## What needs to be done
Give the data again in its entirety, exactly as provided.

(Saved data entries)
..............................

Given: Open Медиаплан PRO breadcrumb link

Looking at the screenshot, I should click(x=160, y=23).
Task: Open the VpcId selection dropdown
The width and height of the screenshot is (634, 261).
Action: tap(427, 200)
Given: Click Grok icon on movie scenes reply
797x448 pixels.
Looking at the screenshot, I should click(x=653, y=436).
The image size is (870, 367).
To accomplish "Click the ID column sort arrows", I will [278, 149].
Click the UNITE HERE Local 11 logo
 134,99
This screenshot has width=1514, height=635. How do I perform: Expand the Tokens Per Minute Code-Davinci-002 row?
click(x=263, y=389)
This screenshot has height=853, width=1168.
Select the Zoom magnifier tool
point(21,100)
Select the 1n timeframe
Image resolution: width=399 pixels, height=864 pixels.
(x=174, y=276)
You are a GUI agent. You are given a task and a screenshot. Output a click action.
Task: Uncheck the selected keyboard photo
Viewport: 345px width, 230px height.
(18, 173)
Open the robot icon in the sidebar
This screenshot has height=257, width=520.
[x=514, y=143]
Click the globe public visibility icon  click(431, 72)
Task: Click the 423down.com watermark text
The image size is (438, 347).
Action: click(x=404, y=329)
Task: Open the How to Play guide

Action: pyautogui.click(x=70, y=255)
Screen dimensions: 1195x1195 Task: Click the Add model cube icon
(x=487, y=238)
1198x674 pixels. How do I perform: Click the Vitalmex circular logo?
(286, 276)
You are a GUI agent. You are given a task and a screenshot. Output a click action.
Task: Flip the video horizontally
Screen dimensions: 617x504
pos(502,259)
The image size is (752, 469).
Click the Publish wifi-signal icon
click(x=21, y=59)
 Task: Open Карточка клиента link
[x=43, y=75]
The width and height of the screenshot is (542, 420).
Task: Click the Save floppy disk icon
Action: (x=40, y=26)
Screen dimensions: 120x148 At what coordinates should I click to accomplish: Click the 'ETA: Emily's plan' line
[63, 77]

..............................

## Output of the exercise
Given: Open Медиаплан PRO breadcrumb link

Looking at the screenshot, I should click(x=160, y=23).
Task: Open the VpcId selection dropdown
The width and height of the screenshot is (634, 261).
Action: tap(427, 200)
Given: Click Grok icon on movie scenes reply
797x448 pixels.
Looking at the screenshot, I should click(x=653, y=436).
The image size is (870, 367).
To accomplish "Click the ID column sort arrows", I will [278, 149].
Click the UNITE HERE Local 11 logo
 134,99
This screenshot has width=1514, height=635. How do I perform: Expand the Tokens Per Minute Code-Davinci-002 row?
click(x=263, y=389)
This screenshot has height=853, width=1168.
Select the Zoom magnifier tool
point(21,100)
Select the 1n timeframe
Image resolution: width=399 pixels, height=864 pixels.
(x=174, y=276)
You are a GUI agent. You are given a task and a screenshot. Output a click action.
Task: Uncheck the selected keyboard photo
Viewport: 345px width, 230px height.
(18, 173)
Open the robot icon in the sidebar
This screenshot has height=257, width=520.
[x=514, y=143]
Click the globe public visibility icon  click(431, 72)
Task: Click the 423down.com watermark text
The image size is (438, 347).
Action: click(x=404, y=329)
Task: Open the How to Play guide

Action: pyautogui.click(x=70, y=255)
Screen dimensions: 1195x1195 Task: Click the Add model cube icon
(x=487, y=238)
1198x674 pixels. How do I perform: Click the Vitalmex circular logo?
(286, 276)
You are a GUI agent. You are given a task and a screenshot. Output a click action.
Task: Flip the video horizontally
Screen dimensions: 617x504
pos(502,259)
The image size is (752, 469).
Click the Publish wifi-signal icon
click(x=21, y=59)
 Task: Open Карточка клиента link
[x=43, y=75]
The width and height of the screenshot is (542, 420).
Task: Click the Save floppy disk icon
Action: (x=40, y=26)
Screen dimensions: 120x148 At what coordinates should I click to accomplish: Click the 'ETA: Emily's plan' line
[63, 77]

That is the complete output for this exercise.